■ Set problem: Please revise the material below, changing "At what coordinates should I click to accomplish" to "Which point should I click to accomplish" and leaving everything else unchanged. Leave the pictures out of your answer.

Data items:
────────────────────────────────────────
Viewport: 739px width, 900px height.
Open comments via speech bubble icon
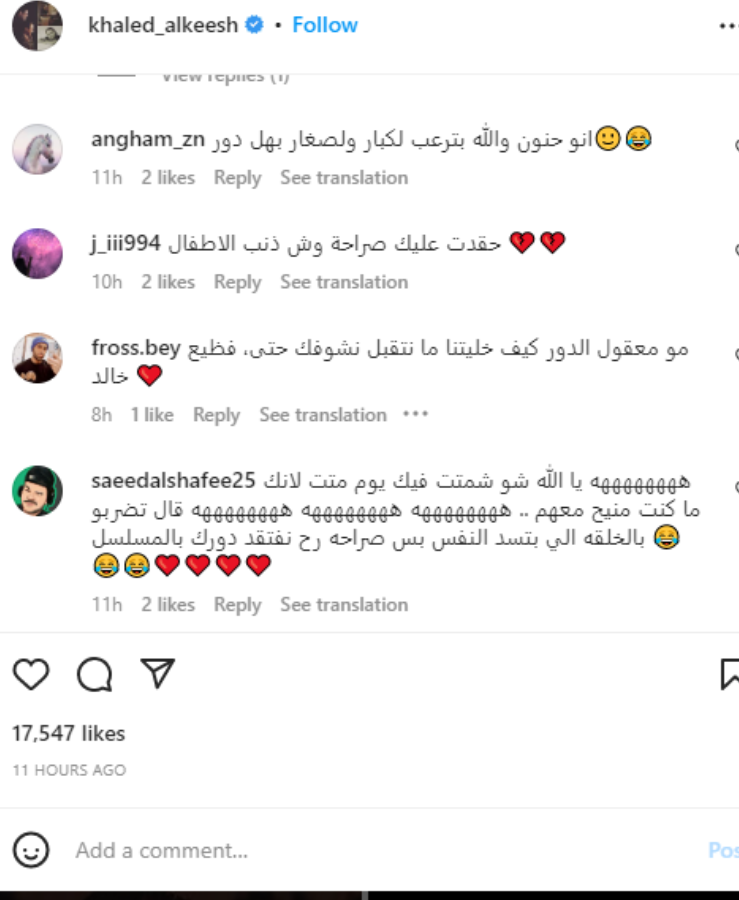95,674
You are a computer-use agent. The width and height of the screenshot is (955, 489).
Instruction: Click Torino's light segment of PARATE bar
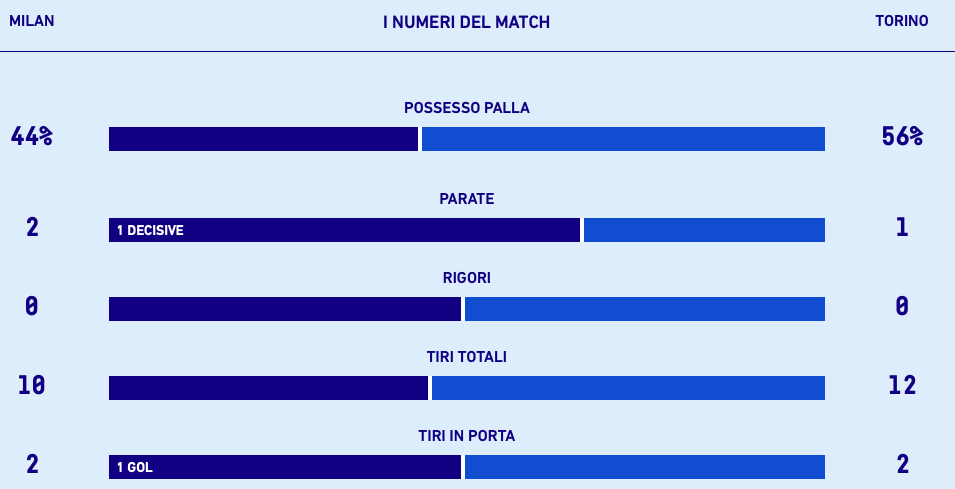click(704, 230)
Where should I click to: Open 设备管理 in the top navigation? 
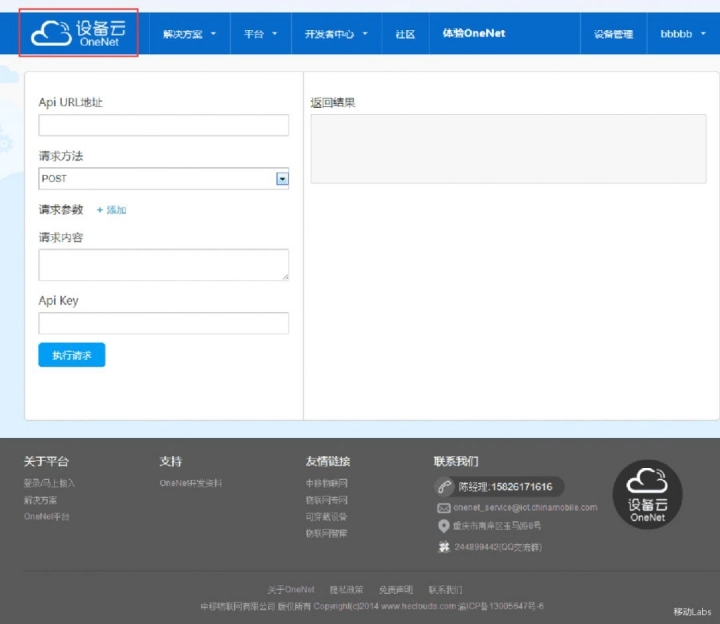click(x=613, y=34)
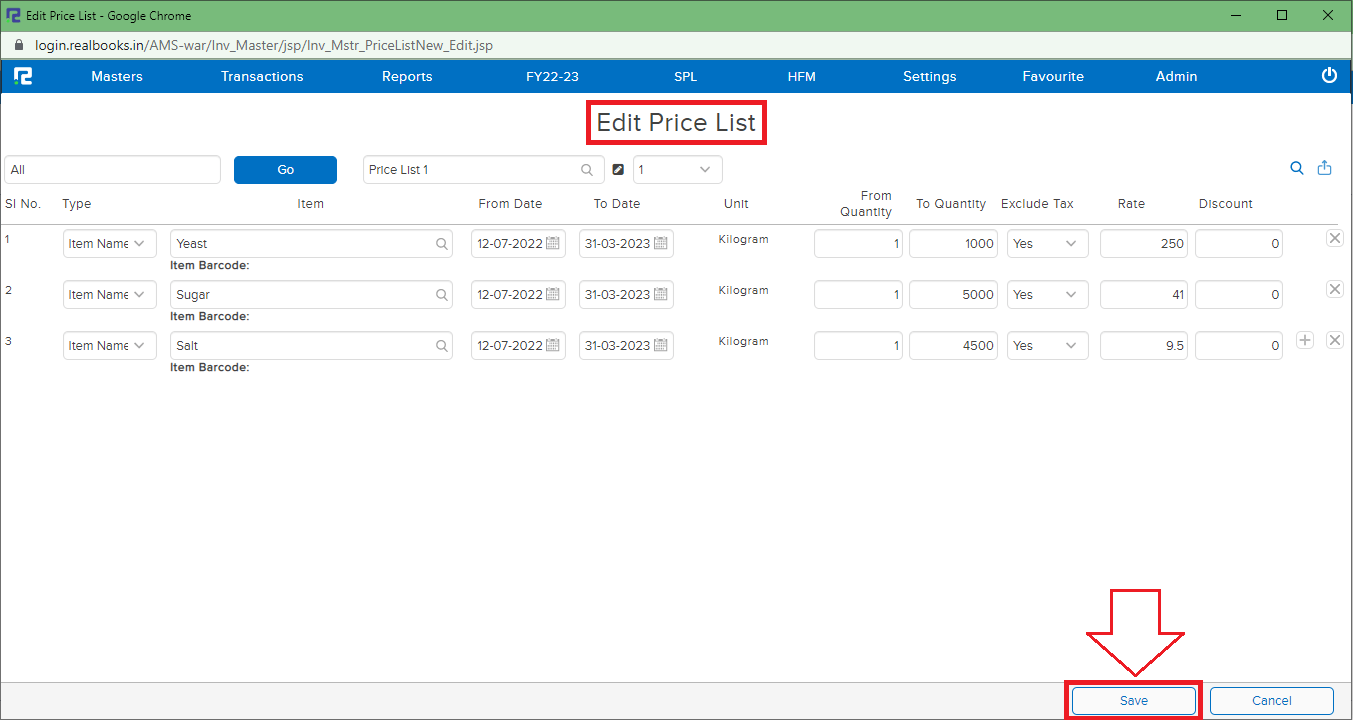This screenshot has width=1353, height=720.
Task: Open the Masters menu
Action: 117,77
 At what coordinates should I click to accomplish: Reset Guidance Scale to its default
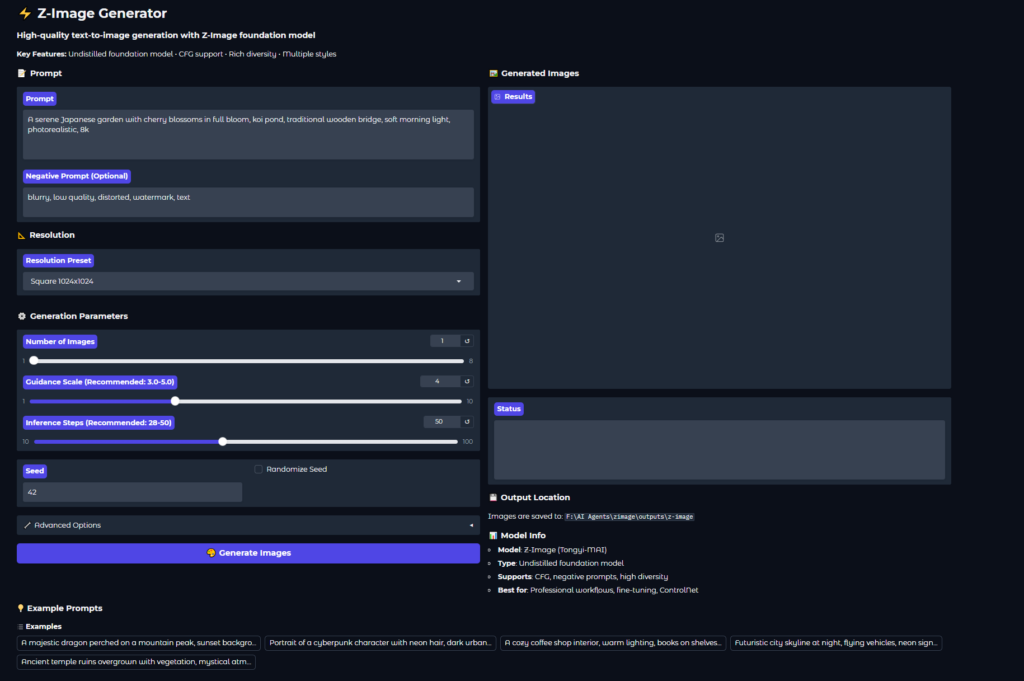466,381
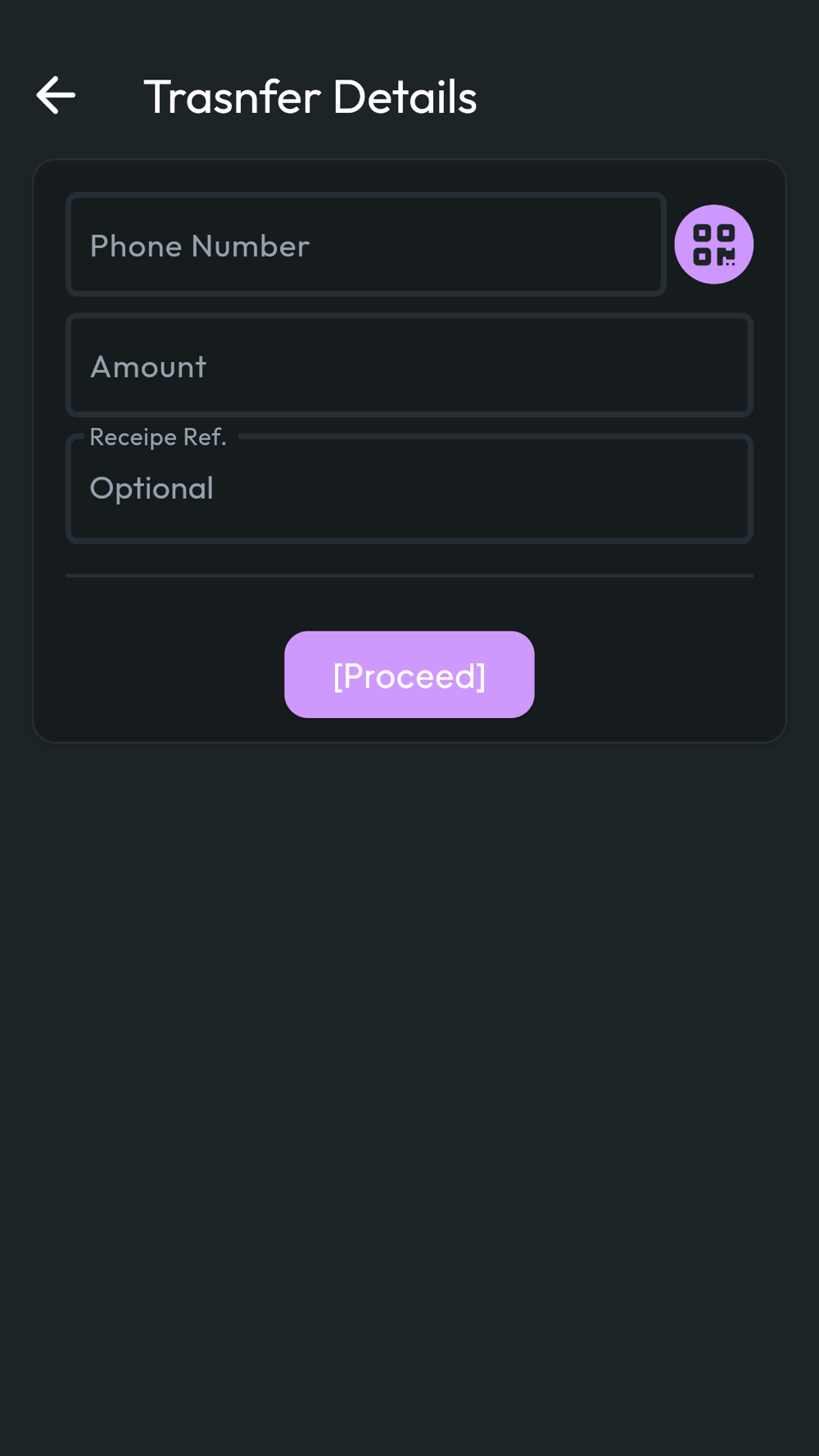Go back from Trasnfer Details

point(56,96)
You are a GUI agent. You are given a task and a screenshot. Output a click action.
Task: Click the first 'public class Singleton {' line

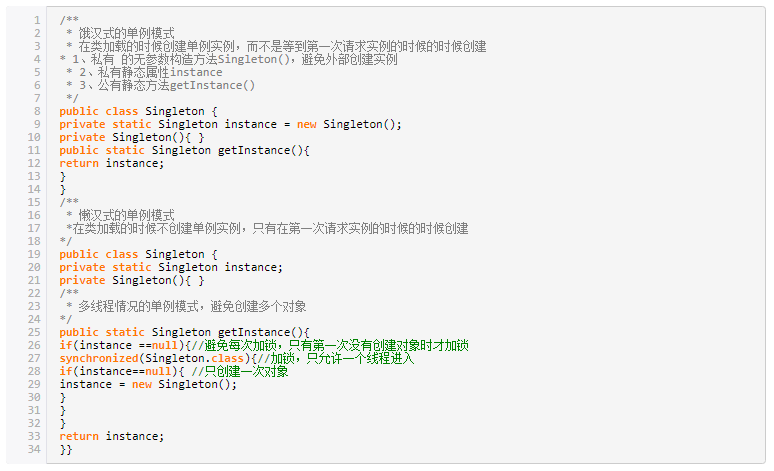[138, 111]
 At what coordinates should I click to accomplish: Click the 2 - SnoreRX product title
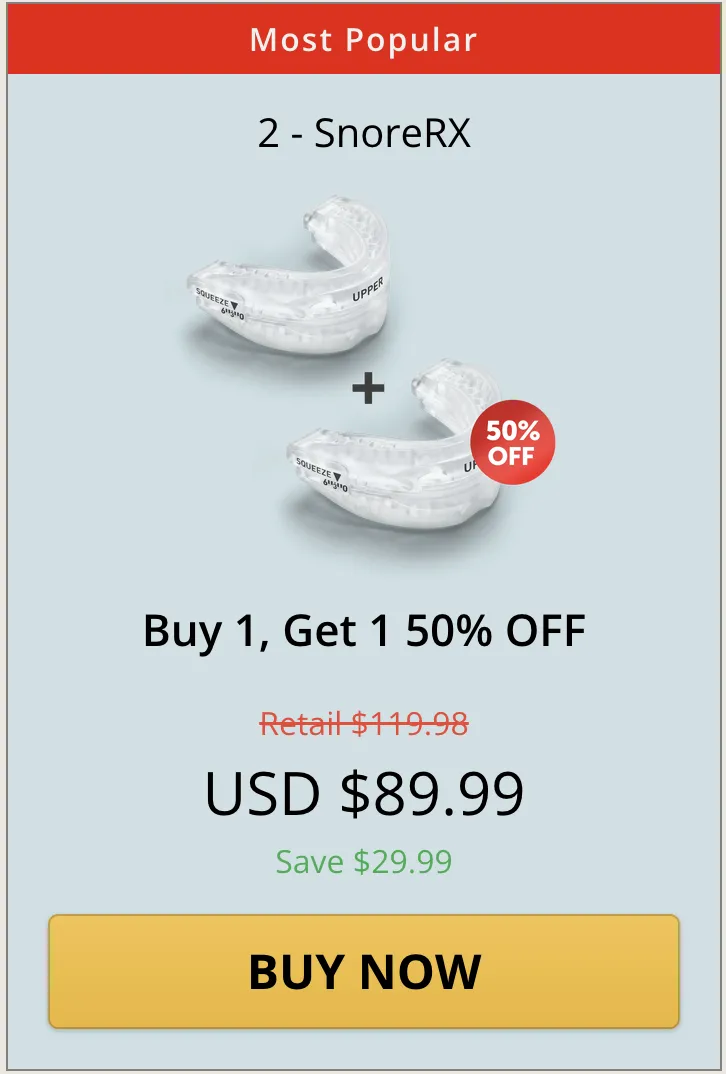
────────────────────────────────────────
■ Final result:
Viewport: 739px width, 900px height.
Open comments via speech bubble icon
95,674
You are a computer-use agent. The width and height of the screenshot is (955, 489).
Instruction: Click Torino's light segment of PARATE bar
click(704, 230)
Where should I click to: Open 设备管理 in the top navigation? 
click(x=613, y=34)
This screenshot has width=1353, height=720.
Task: Open the Masters menu
Action: 117,77
 Which point should I click to accomplish: Reset Guidance Scale to its default
466,381
Go back from Trasnfer Details

point(56,96)
You are a GUI agent. You are given a task and a screenshot. Output a click action.
Task: Click the first 'public class Singleton {' line

[138, 111]
 Which point should I click to accomplish: Click the 2 - SnoreRX product title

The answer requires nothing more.